Later, from the Late Bronze Age into the early Iron Age, the cave became a burial place for a larger number of individuals. Radiocarbon analysis of human bones showed that this funerary phase lasted from about 1012 to 481 BC. In other words, Crno Jezero Cave served as a necropolis for more than five centuries.

An Illyrian sanctuary with Greek objects

After burials stopped, the cave took on a different role. Finds suggest that from the late 4th century to the middle of the 1st century BC, Crno Jezero was used as an Illyrian sanctuary.

This phase is marked by numerous miniature vessels, including small amphorae, bowls, and kantharoi. Many were Greek, while others were local in origin. Such objects were often left in sanctuaries as votive offerings, gifts made during religious ceremonies.

Other fragments belonged to fine and costly Greek vessels used for storing or drinking wine. These were not ordinary household items in Illyrian daily life. They represented wealth, status, and contact with the Greek world. Their presence inside the cave suggests ritual activity, possibly involving wine drinking, offerings, and ceremonies whose exact form remains unknown.

 Finds suggest that from the late 4th century to the middle of the 1st century BC, Crno Jezero was used as an Illyrian sanctuary.  Credit: Dubrovački muzeji / Dubrovnik Museums
Finds suggest that from the late 4th century to the middle of the 1st century BC, Crno Jezero was used as an Illyrian sanctuary. Credit: Dubrovački muzeji / Dubrovnik Museums

Dionysus, wine, and local belief

The newly found theater mask naturally raises the question of Dionysus. In Greek religion, Dionysus was closely connected with theater and wine, both of which appear indirectly in the finds from Crno Jezero Cave.

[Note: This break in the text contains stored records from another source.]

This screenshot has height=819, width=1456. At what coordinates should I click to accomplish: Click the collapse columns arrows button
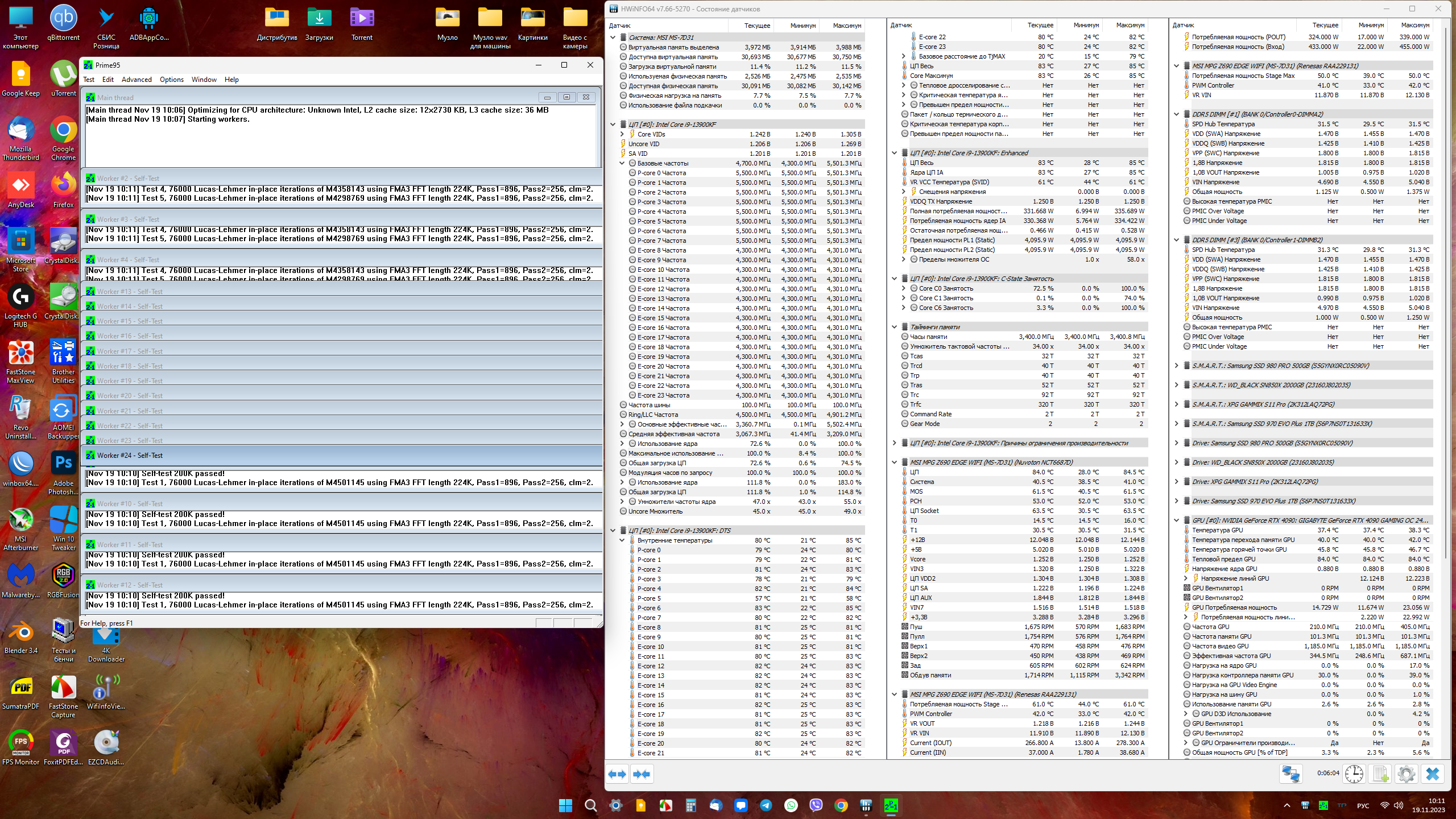coord(642,774)
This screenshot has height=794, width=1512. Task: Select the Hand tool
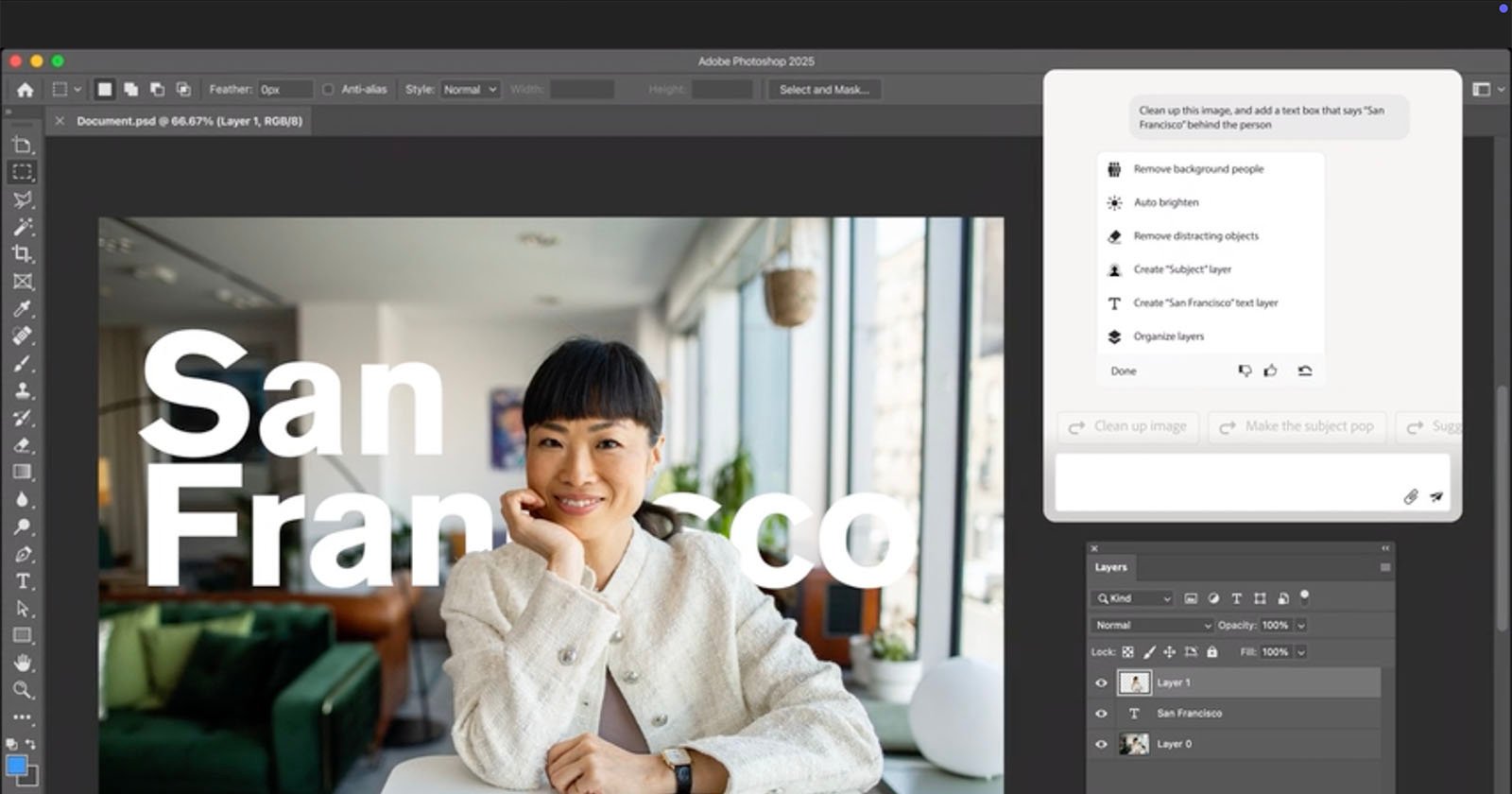click(23, 663)

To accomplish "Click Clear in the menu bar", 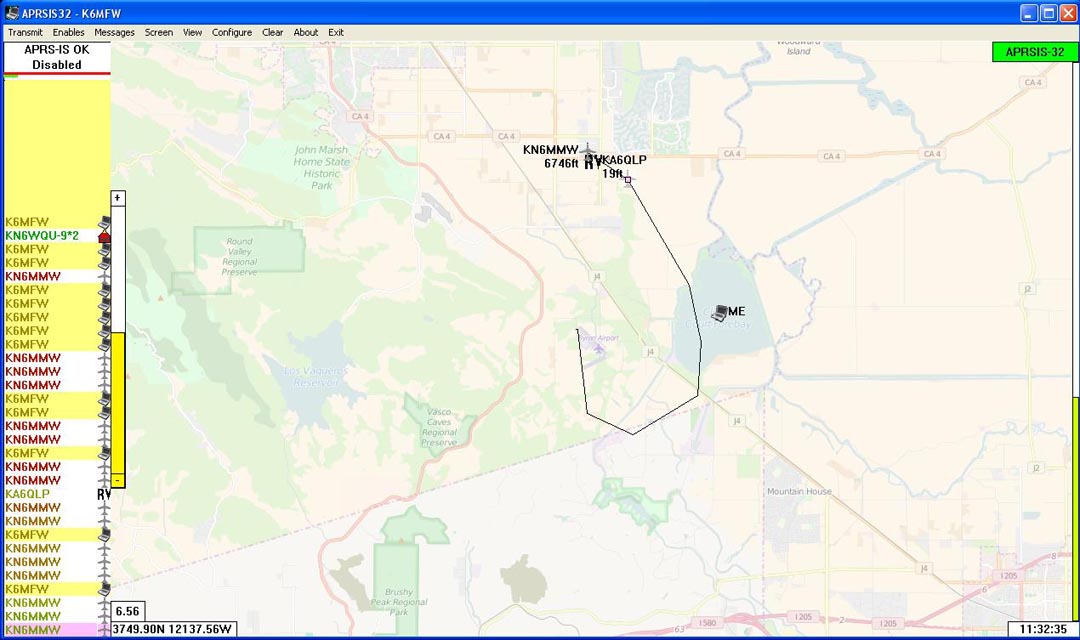I will pos(273,32).
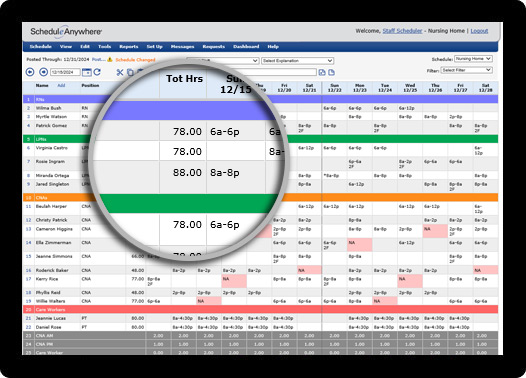Image resolution: width=526 pixels, height=378 pixels.
Task: Expand the Select Filter dropdown
Action: [466, 70]
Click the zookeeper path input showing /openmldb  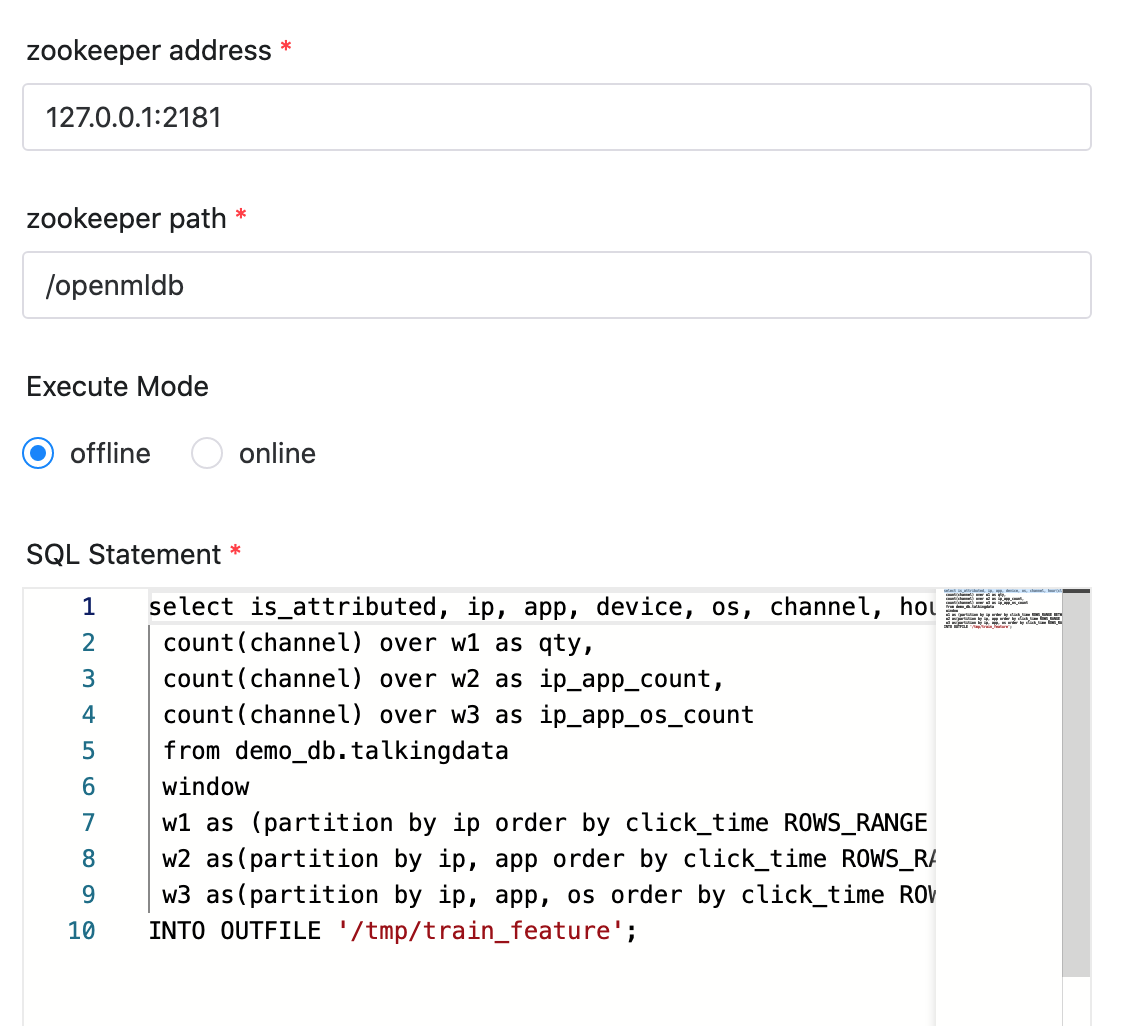tap(556, 285)
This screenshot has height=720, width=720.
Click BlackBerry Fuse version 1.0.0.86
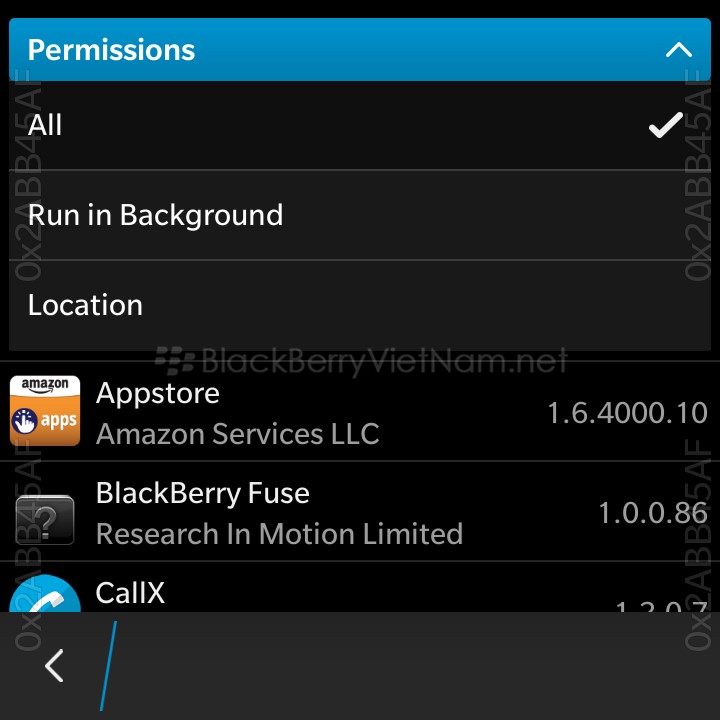653,513
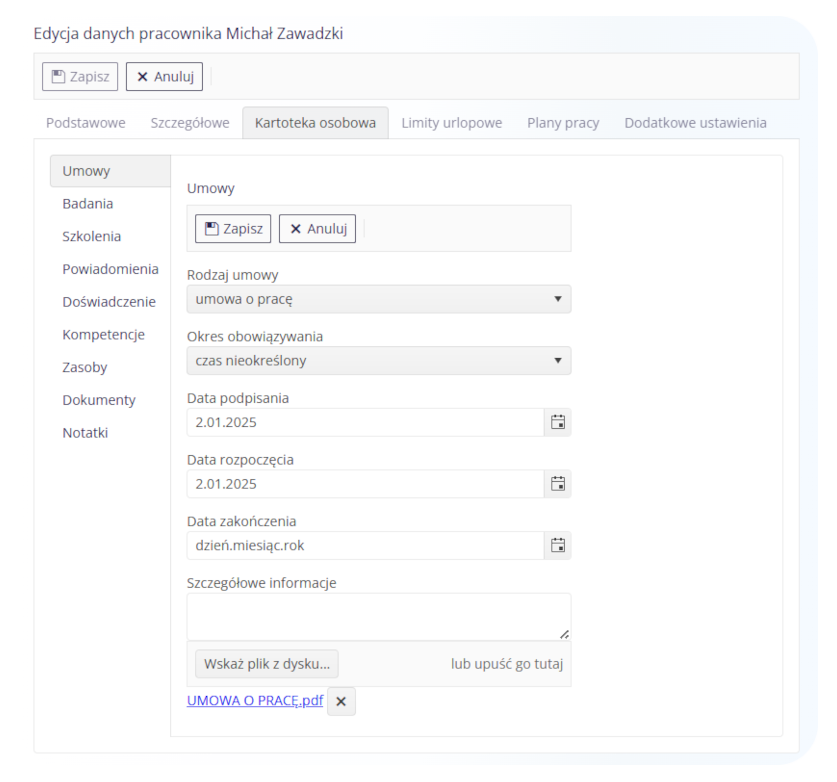Open calendar picker for Data zakończenia
Viewport: 837px width, 782px height.
click(x=557, y=546)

Perkić has been careful not to state more than the evidence allows. It is possible that the sanctuary was connected with Dionysus, with an Illyrian counterpart of the god, or with a local deity whose worship absorbed Greek elements over time.

That uncertainty is part of the discovery’s value. The mask does not provide a simple answer. Instead, it reveals how religious life in the ancient Adriatic world may have been shaped by contact, exchange, and adaptation. Local Illyrian communities did not merely receive Greek culture passively. They seem to have selected certain symbols, objects, and practices and used them within their own ritual world.

Part of a wider sacred landscape near Dubrovnik

Crno Jezero is one of three known Illyrian sanctuaries in the wider Dubrovnik area. The others are Spila in Nakovana and Vilina Cave above the Ombla spring.

Nakovana existed at roughly the same time as the sanctuary in Crno Jezero, while Vilina Cave began earlier, in the late 5th century BC, and continued into the early 3rd century BC. Together, these sites offer a rare opportunity to study Illyrian religion and its interaction with Greek civilization along the eastern Adriatic.

The new mask also follows another important find from last year’s research, when archaeologists discovered ceramic fragments of a head with part of the bust and hair of a probable Greek deity from the Classical period.

Credit: Dubrovački muzeji / Dubrovnik Museums

A small object with a large story

The 2026 excavation team included archaeologists Domagoj Perkić and Krešimir Grbavac, conservator Sanja Pujo from Dubrovnik Museums, speleologists Hrvoje and Nataša Cvitanović from the Ursus Spelaeus speleological club in Karlovac, and archaeologist and speleologist Mirna Šandrić from the Speleological Section of HPD Željezničar in Zagreb.

The terracotta theater mask is small, but its archaeological meaning is wide. Found in a cave that was once a shelter, then a burial place, and later a sanctuary, it points to a moment when Greek ritual imagery entered an Illyrian sacred space.

More than two thousand years later, that suspended face from the ancient world still asks the same question archaeologists are now trying to answer: what kind of ceremony took place in the hidden chambers of Crno Jezero Cave?